View Single Post
04-28-2012, 01:42 PM
Registered User
BraveCanadian's Avatar
Join Date: Jun 2010
Country: Canada
Posts: 11,834
vCash: 500
Originally Posted by TheDevilMadeMe View Post
I think Blake was fine in transition offense, though probably not as good as he was in either zone, since his size and shot were his two biggest assets. I think his issue was transition defense, where his relatively poor decision making was his weakness.

As for Niedermayer, it's a little different. His R-on and R-off are both very high for the current NHL. It makes sense - his off-ice comparable went from Scott Stevens to Chris Pronger. While team definitely helped, I do think Niedermayer's high R-on is largely his own doing - he was an excellent even strength player with his skating, especially in his prime. Before I had access to these stats, I always said I'd take Nieds at even strength and Blake on both special teams when the two were compared based on "the eye test."
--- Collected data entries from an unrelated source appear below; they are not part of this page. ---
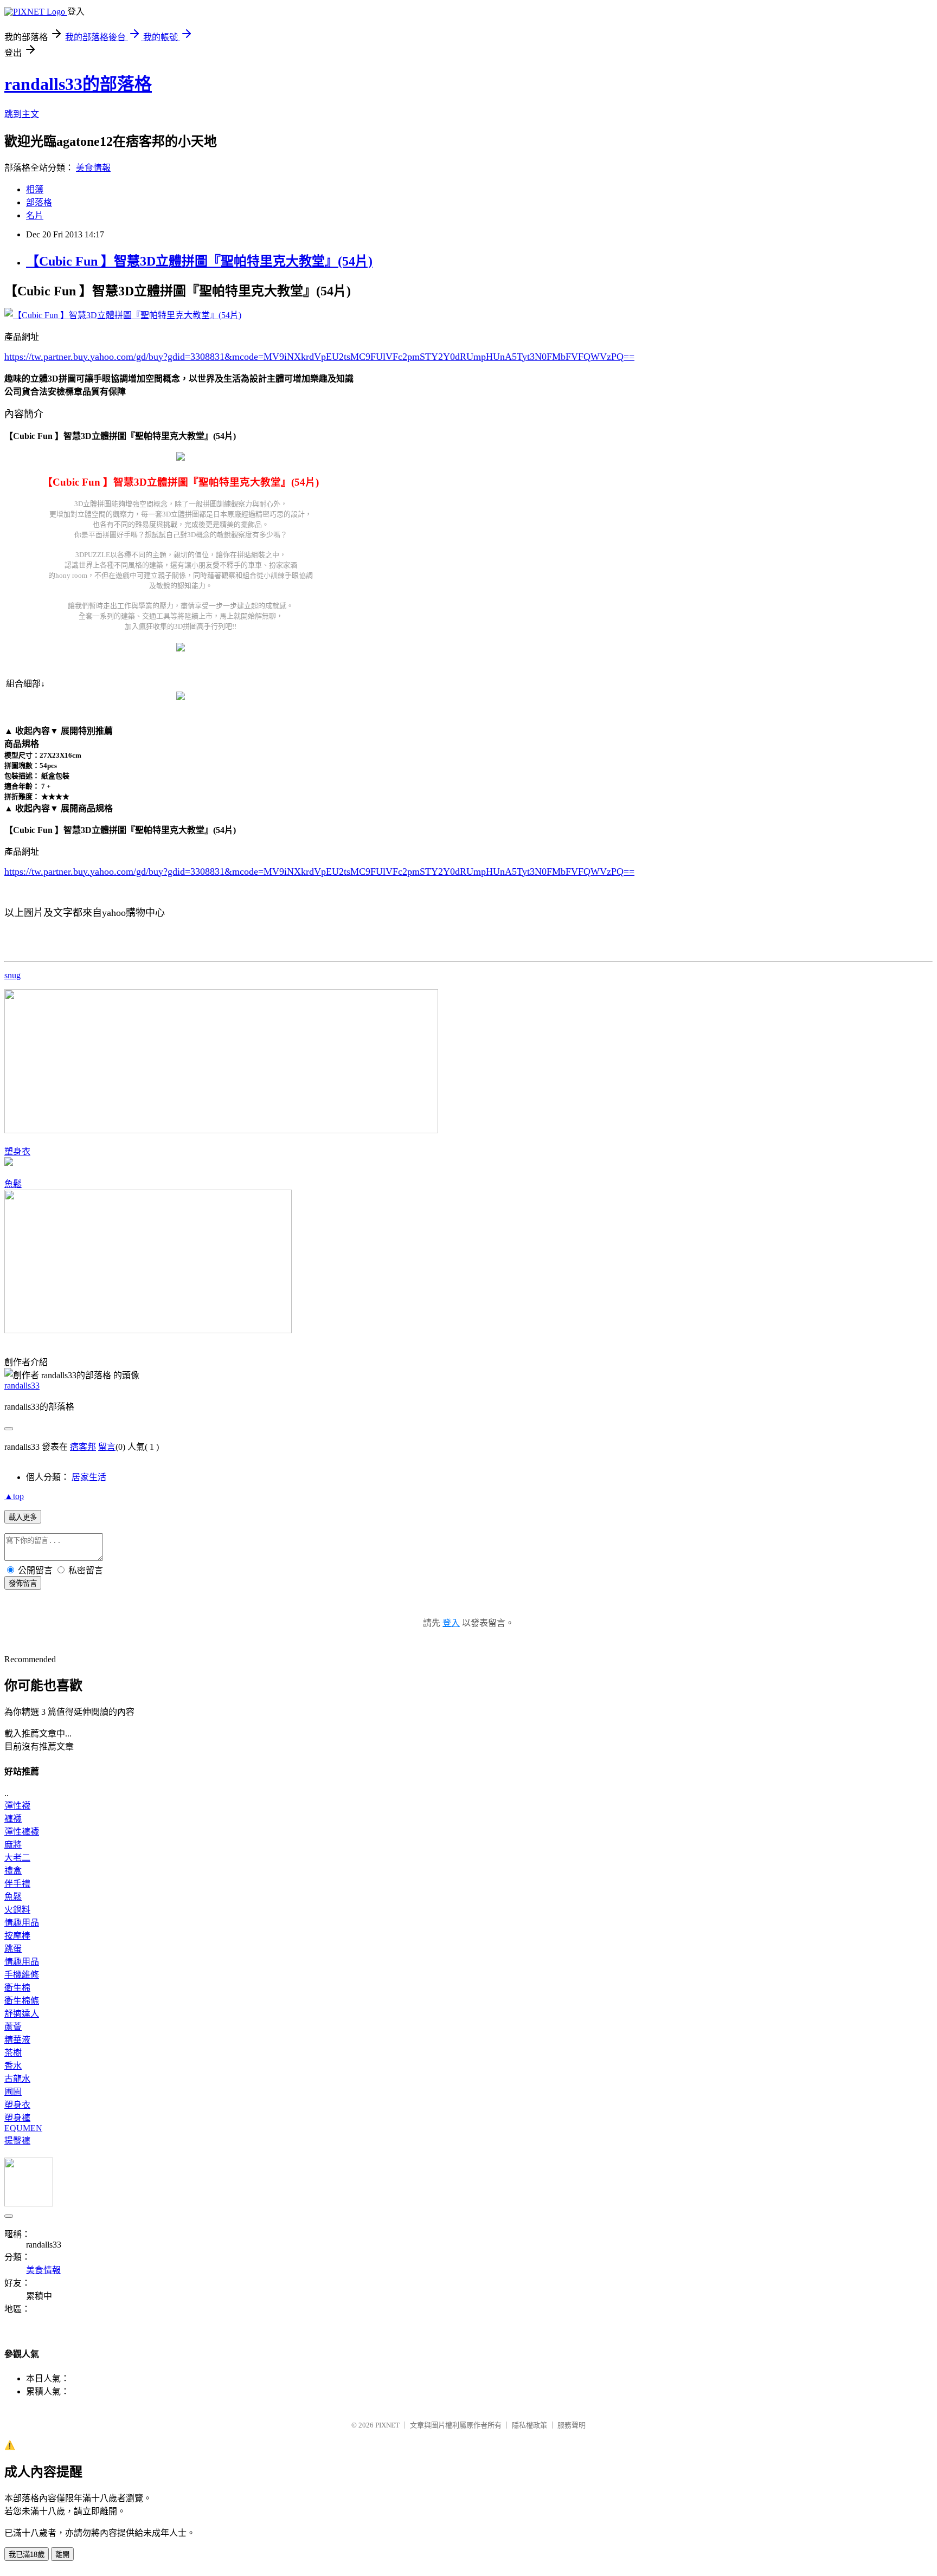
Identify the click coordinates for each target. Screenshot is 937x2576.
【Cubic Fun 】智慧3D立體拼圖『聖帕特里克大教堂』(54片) (199, 261)
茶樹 (13, 2052)
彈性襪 (17, 1805)
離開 (62, 2555)
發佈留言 (23, 1583)
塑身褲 (17, 2117)
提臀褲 (17, 2140)
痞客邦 (83, 1446)
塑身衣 (17, 1151)
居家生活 (89, 1477)
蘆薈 (13, 2026)
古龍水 (17, 2078)
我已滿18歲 (26, 2555)
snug (12, 975)
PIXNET (387, 2425)
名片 (34, 215)
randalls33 (22, 1385)
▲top (14, 1496)
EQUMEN (23, 2128)
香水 (13, 2065)
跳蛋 (13, 1948)
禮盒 (13, 1870)
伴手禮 (17, 1883)
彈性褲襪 (21, 1831)
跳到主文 (21, 114)
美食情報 (93, 167)
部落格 (39, 202)
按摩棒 (17, 1935)
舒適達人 (21, 2013)
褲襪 (13, 1818)
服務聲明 (571, 2425)
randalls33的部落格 (78, 84)
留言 (106, 1446)
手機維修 (21, 1974)
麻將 (13, 1844)
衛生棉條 (21, 2000)
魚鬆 (13, 1184)
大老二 (17, 1857)
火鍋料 (17, 1909)
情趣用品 (21, 1922)
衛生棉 (17, 1987)
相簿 (34, 189)
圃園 (13, 2091)
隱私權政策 (529, 2425)
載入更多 (23, 1517)
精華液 (17, 2039)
Blake's on-ice numbers are average, but other than a year and change of Bourque, his off ice comparables were not mega elite all-time greats (Adam Foote probably the best), so he really should have made more of a difference than he did at even strength.

I think he can be a #2 in the ATD, but he is definitely stronger on special teams than at even strength
And yet they have virtually identical even strength and powerplay point production per season.

This despite the fact that Stevens was taking the tougher matchups in NJ and we believe Blake was taking the tougher ones on his team (outside a season and change as you said).

So basically all the difference is on the other side of the ledger where, yes, Blake and his teammates gave up more goals.. but how much of that was Blake and how much of that was his teammates?

It is quite possible that hypothetical very average #1 defenseman playing in his place would be less than the off ice comparables.